Caso Shanin. Evangelici italiani: «Siano prioritari il dialogo e la tutela dei diritti umani»

ROMA-ADISTA. Il Consiglio della Federazione delle chiese evangeliche in Italia (Fcei) chiede l’annullamento del provvedimento amministrativo che ha colpito l’imam della comunità islamica di Torino, Mohamed Shanin, attualmente in stato di fermo al Centro di permanenza per il rimpatrio di Caltanissetta e in attesa di essere espulso in Egitto.

«La richiesta è legata a due motivazioni», si legge nella nota della Fcei. «Anzitutto, per quanto gravi possano essere le azioni contestate, la Corte di Cassazione ha ribadito che il diritto italiano vieta l’estradizione in un paese dove il soggetto rischia la pena di morte. L’imam è stato colpito da un provvedimento amministrativo che tuttavia rischia di aggirare i distinguo e le garanzie del processo penale. Riteniamo che la tutela della vita della persona debba essere preoccupazione prioritaria della Repubblica. Con l’occasione ricordiamo che da quasi dieci anni le autorità egiziane si sono dimostrate opache e complici rispetto alla morte di Giulio Regeni, torturato e ucciso quasi dieci anni fa. La memoria di Regeni dovrebbe essere ragione sufficiente per evitare qualunque ipotesi di estradizione o espulsione in Egitto, almeno finché le condizioni non cambino. In secondo luogo, pur giudicando le parole dell’imam Shanin riportate dalla stampa gravemente e profondamente sbagliate e mistificatorie della realtà, riteniamo che le opinioni sbagliate debbano essere contrastate con parole per noi giuste, non con la forza del privilegio di cittadinanza. Non possiamo accettare la discriminazione secondo cui una persona di cittadinanza italiana abbia maggior libertà di espressione rispetto a persone straniere residenti nel nostro paese, o che possa difendersi in un processo civile o penale con tutte le garanzie della legge mentre una persona straniera possa essere espulsa con un provvedimento amministrativo.

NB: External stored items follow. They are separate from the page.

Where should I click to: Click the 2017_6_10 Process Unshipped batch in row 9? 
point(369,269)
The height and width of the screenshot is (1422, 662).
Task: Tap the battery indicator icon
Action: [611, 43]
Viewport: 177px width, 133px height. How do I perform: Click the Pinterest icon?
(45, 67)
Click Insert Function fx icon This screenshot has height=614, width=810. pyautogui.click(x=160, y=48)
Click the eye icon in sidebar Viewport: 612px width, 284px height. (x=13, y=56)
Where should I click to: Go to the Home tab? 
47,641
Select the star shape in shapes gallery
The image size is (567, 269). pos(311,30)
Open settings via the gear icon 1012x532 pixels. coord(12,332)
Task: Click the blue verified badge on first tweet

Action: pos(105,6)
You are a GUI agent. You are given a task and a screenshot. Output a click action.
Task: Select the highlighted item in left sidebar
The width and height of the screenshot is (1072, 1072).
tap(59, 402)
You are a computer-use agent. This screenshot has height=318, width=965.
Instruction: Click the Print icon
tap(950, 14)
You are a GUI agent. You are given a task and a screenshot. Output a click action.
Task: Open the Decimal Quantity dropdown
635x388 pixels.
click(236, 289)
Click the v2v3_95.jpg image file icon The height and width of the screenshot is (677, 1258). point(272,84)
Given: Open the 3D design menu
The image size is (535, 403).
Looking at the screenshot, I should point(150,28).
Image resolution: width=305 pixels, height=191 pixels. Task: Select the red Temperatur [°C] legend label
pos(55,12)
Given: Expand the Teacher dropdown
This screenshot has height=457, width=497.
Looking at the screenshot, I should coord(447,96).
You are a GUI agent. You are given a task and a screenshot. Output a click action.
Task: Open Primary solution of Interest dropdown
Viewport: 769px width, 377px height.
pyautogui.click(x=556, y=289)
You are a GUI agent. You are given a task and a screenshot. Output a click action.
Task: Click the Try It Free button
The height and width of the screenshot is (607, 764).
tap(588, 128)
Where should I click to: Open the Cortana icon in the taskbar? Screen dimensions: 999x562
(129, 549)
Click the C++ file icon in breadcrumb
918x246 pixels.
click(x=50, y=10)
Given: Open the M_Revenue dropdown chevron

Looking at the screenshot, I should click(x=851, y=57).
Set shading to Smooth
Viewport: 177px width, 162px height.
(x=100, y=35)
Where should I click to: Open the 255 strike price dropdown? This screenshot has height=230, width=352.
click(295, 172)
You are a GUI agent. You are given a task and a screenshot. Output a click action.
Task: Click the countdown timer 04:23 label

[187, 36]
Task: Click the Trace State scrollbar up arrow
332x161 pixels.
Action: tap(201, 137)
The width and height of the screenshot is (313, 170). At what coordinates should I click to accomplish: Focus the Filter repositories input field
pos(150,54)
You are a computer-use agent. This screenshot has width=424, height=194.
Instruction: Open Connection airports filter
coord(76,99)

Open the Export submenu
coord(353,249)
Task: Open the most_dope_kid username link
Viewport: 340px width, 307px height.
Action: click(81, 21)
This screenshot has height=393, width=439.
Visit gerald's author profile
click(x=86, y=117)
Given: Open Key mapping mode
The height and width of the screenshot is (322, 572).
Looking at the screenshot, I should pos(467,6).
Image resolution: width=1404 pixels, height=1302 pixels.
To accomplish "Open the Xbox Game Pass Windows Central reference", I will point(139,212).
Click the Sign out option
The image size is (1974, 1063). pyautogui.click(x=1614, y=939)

Le frasi riportate dalla stampa farebbero dubitare che le posizioni dell’imam siano quelle di un uomo del dialogo. Rimane la questione di vedere se noi, persone di fede cristiana, possiamo aspirare a essere definiti donne o uomini del dialogo, nel caso in cui l’imam venga abbandonato al suo destino in Egitto, senza che abbiamo detto o fatto qualcosa per impedirlo. I toni e i modi in cui viene trattato questo caso rappresentano l’ennesima raffigurazione di un corto circuito, per il quale l’osteggiata “informalità” della fede musulmana è anche frutto della mancanza di una specifica intesa. Questo ci invita a sottolineare, ancora una volta, l’urgenza di una legge quadro sulla libertà religiosa, grande assente nell’agenda politica degli ultimi anni.

Nel rilevare queste contraddizioni, ci troviamo insieme alle molte voci che convergono nella mobilitazione contro le espulsioni “facili”.  Fra queste voci, quella del nostro partner ecumenico di lunga data, il vescovo Derio Olivero. Sarebbe bello poter dire “prima gli italiani”, o “prima i cristiani”, nel senso di essere noi i primi a dare il buon esempio per la tutela dei diritti».